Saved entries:

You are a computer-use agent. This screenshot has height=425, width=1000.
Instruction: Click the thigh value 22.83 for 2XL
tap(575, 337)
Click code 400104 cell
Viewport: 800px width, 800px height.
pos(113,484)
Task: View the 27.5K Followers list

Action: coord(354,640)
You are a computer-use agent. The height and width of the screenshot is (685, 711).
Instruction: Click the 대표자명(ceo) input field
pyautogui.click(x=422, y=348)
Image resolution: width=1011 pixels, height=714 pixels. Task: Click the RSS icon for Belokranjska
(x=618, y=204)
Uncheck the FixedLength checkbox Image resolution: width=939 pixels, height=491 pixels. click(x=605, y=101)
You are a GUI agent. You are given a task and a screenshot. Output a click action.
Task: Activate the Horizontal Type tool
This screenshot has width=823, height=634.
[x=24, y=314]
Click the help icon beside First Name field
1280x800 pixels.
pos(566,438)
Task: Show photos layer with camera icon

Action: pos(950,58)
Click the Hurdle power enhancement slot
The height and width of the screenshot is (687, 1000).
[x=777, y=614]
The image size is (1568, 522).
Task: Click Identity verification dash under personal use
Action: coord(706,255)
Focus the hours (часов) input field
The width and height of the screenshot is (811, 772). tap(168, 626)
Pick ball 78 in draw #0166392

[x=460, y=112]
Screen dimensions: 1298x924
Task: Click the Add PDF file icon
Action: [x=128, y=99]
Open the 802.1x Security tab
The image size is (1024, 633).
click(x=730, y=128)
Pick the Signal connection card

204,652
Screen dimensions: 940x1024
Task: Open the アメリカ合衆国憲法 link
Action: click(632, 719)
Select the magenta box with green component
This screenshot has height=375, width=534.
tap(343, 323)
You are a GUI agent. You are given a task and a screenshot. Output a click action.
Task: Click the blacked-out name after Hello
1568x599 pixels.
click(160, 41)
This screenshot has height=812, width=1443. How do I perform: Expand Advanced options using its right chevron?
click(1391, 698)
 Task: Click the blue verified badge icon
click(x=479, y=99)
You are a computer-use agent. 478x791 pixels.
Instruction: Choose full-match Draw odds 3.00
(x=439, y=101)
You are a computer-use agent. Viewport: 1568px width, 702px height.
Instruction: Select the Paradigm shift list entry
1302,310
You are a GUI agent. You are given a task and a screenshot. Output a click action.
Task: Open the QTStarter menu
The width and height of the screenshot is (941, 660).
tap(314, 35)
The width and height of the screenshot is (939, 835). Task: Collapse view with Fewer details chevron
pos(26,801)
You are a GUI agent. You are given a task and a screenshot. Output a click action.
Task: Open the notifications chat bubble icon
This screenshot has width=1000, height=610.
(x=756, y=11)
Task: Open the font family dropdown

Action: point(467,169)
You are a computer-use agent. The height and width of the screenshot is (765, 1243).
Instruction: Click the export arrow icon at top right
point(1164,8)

▶ Exercise aim
Say only how many lines in the records carry the word "computer".

▶ Reply
5